Even though the original MSIS NASA-STD-3000 has been replaced by the NASA Space Flight Human Systems Standard NASA-STD-3001, all of NASA’s work on NBP has governed the development of everything from work areas in the ISS—such as the Cupola—to comfortable new car seats in vehicles here on Earth.
Technology Transfer
In 2005, scientists and engineers at Nissan Motor Company, which has US offices in Franklin, Tennessee, turned to NASA’s NBP research as a starting point for the development of a new driver’s seat for Nissan vehicles.
Like an astronaut, the driver of a car needs to be safe and comfortable to operate the vehicle efficiently for extended periods of time. Because Nissan had observed that a person’s posture appeared to play a direct role in how physically tired he or she became while driving, the company decided to use NASA’s NBP as a benchmark for a comfortable, balanced posture, with the intention of lessening fatigue on a person’s body.
Akinari Hirao, the manager of the vehicle component engineering development division at Nissan, explains, “Typical customer demand for seats is comfort, especially fatigue-free. This was the motivation for the development.”
To decrease driver exhaustion, Nissan aimed to ensure the driver’s spine was supported to relax in its natural position, as outlined in NASA’s NBP studies. The company thought such a design would successfully minimize the muscular loading on a driver’s back, pelvis, and torso. “We hypothesized that a neutral body posture, as measured by NASA in microgravity, seems to be a comfortable posture and we validated it by our experiments,” says Hirao.
Benefits
In 2006, Nissan published the results of its first study on its new experimental seat with a two-piece backrest to maintain NBP. The results confirmed that the seat supported the spine and areas from the pelvis to the chest and improved blood flow.
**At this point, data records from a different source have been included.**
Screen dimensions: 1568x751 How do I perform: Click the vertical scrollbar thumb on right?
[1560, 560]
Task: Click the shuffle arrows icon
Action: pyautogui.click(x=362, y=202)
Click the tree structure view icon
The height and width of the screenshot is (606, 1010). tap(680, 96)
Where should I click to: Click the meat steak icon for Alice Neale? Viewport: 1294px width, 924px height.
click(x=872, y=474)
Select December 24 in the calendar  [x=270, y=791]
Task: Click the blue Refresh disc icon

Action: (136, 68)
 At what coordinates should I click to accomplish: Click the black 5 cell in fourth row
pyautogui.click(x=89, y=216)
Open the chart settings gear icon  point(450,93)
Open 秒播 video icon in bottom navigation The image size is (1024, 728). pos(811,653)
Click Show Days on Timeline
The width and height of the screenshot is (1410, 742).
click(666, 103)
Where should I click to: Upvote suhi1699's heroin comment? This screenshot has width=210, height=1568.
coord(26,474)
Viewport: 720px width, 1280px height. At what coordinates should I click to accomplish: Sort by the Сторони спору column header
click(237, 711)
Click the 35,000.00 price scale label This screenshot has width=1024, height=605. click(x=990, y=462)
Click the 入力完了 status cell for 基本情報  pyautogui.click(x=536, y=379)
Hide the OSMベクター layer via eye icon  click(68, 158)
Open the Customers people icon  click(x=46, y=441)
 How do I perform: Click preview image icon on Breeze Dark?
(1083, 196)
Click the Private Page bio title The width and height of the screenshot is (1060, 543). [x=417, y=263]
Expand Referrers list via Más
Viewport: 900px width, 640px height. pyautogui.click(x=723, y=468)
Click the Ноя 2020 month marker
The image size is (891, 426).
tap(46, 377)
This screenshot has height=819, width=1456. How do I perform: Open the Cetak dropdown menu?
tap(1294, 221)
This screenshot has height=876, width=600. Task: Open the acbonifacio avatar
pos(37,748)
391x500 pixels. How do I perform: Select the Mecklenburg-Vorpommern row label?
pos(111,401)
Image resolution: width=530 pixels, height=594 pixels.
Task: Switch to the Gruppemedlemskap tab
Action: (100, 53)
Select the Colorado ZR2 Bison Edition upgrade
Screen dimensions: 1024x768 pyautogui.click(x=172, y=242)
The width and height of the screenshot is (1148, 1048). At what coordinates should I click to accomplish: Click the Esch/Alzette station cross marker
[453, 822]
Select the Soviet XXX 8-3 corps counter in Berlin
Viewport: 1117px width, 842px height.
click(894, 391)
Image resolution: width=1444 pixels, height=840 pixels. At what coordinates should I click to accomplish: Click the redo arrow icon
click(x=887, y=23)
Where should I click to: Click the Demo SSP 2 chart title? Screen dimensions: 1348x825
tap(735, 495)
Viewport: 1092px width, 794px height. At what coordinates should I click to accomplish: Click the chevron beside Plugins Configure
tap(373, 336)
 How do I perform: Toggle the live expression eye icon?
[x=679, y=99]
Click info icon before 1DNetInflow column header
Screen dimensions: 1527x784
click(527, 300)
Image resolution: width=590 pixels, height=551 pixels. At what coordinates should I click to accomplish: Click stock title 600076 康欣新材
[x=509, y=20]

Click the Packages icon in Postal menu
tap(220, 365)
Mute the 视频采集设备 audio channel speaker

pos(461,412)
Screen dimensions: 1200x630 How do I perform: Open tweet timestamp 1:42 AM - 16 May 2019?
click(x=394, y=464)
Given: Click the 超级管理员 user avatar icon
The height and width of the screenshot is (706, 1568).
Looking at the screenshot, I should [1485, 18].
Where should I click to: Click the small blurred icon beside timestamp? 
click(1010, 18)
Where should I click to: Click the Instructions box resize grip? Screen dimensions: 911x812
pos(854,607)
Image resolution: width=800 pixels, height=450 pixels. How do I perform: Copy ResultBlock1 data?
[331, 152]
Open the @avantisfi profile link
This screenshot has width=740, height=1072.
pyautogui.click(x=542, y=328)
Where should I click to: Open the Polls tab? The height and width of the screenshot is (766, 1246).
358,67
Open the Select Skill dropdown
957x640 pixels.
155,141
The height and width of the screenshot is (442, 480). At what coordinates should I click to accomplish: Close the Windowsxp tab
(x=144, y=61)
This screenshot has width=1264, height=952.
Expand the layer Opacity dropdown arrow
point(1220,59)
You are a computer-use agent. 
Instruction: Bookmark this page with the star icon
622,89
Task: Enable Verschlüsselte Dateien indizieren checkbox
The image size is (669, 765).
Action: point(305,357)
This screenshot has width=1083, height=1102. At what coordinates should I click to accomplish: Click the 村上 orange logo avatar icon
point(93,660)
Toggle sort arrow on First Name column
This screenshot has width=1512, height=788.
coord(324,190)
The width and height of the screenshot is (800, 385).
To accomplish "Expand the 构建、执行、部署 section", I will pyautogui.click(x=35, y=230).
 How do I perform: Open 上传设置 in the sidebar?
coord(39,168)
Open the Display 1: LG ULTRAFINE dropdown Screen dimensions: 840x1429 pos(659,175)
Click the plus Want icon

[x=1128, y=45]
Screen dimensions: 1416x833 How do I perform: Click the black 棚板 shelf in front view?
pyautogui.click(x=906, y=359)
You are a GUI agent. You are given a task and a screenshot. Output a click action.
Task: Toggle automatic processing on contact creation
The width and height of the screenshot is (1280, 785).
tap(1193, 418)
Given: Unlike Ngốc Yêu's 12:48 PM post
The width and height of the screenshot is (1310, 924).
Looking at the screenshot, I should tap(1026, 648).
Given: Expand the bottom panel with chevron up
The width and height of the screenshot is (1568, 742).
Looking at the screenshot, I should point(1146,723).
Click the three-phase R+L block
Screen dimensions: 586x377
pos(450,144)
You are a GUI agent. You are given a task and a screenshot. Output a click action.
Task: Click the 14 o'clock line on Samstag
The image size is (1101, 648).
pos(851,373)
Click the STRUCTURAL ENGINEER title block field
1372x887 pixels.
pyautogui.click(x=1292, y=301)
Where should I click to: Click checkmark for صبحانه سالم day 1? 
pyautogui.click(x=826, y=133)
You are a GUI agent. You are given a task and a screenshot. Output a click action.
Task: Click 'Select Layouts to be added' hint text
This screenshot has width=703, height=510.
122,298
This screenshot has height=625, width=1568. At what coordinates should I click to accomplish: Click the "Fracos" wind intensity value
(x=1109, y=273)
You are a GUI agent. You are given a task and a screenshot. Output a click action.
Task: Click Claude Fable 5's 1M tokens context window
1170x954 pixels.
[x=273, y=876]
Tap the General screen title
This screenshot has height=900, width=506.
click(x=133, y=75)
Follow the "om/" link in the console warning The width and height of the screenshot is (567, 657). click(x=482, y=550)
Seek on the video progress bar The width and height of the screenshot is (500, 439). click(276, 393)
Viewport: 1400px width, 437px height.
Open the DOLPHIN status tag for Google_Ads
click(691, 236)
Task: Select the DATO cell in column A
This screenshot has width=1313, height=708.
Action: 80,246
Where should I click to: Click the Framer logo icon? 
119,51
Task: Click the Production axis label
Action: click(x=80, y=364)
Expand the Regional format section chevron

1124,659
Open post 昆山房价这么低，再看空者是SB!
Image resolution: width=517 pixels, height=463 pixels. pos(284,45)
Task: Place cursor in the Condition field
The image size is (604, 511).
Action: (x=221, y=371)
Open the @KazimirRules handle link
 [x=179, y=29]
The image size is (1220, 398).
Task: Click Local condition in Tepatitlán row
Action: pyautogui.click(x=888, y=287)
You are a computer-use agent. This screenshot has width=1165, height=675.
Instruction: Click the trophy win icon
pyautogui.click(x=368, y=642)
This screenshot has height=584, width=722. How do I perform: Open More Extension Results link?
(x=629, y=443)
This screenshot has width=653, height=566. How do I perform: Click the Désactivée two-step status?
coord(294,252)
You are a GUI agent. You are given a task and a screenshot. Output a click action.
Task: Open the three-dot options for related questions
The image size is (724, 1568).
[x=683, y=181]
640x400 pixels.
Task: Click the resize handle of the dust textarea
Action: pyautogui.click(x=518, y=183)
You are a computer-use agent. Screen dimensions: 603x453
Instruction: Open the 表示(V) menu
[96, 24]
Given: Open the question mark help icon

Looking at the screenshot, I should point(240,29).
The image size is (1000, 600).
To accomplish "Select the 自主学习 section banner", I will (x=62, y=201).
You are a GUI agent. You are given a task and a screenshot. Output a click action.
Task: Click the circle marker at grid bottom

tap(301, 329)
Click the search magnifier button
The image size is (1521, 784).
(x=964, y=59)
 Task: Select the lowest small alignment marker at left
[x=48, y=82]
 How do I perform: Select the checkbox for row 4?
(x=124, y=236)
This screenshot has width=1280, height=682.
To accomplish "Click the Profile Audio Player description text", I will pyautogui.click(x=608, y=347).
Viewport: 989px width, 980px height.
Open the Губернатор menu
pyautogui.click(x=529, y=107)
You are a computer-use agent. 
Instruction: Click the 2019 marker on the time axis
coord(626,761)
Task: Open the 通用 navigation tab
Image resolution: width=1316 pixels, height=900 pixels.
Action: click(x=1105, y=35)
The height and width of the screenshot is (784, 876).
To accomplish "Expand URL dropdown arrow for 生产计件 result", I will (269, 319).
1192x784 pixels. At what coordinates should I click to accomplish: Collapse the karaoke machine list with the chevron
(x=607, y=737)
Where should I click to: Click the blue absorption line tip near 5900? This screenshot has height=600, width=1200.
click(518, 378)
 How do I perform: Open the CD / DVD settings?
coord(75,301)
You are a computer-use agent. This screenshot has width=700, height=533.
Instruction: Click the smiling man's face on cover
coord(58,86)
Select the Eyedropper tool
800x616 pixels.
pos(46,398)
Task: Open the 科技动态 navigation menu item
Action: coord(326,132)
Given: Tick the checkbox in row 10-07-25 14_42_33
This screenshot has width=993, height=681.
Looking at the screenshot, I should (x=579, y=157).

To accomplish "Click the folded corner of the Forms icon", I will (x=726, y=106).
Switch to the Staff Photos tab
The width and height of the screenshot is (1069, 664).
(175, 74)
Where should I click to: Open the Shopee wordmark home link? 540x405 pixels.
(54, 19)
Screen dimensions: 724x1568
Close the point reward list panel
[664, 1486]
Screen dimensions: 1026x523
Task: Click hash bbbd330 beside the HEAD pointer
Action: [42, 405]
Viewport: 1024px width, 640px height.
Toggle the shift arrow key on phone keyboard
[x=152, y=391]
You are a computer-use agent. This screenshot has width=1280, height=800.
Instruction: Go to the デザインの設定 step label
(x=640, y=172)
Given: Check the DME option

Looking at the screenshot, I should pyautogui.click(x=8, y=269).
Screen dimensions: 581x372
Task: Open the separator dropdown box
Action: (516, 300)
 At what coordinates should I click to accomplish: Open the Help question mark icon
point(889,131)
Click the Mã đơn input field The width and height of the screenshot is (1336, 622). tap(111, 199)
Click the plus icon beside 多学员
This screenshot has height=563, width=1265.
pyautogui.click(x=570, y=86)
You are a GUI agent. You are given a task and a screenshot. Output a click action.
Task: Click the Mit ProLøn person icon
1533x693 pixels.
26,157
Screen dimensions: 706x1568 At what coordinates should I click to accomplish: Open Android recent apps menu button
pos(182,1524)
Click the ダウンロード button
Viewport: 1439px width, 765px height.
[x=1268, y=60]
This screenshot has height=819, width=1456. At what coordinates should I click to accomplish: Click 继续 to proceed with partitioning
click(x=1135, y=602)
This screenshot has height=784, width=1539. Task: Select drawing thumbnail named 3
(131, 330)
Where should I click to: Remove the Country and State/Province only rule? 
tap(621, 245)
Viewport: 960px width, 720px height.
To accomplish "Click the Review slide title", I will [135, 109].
The driver’s posture remained near NBP while seated in the experimental seat, and fatigue was substantially reduced during long-term sitting.
The second phase of the company’s research, published in 2007, evaluated the prototype seat in dynamic long-term driving conditions on a freeway. The results showed a 50 percent reduction in physical exhaustion during driving, thanks to the new posture, compared to the amount of fatigue experienced in conventional car seats. The authors maintained that the new driving posture supported by the seat was close to the NBP documented by NASA in microgravity conditions.
The new seat design is articulated, which means that it has two sections connected by a flexible joint. “Our seat has no additional mechanical structures compared with a conventional seat. We made it through optimizations of the seat surface shape and deformation properties of the backrest,” explains Hirao. “It provides proper continuous supports from the pelvis to the thorax. And, it keeps the spine shape naturally in the sitting posture.”
Having had such positive results, the car manufacturer debuted the seat derived from NASA research in the 2013 Altima, and the company now has plans to include it in many upcoming Nissan and Infiniti vehicles. In addition, the technology will be applied not only to the driver’s and front passenger’s seats but in the rear seats of the vehicles as well.
Nissan believes the seats will make long car rides more pleasant for both drivers and passengers because a person’s muscles will work less when sitting in either the six-way adjustable driver seat, the four-way adjustable front passenger seat, or the rear seats.
Hirao says he is thankful for all of NASA’s work on NBP. “In my personal opinion, it is very important that the valuable research results from government projects are open to the public. The new seat brings comfort and less fatigue to the occupants in vehicles.”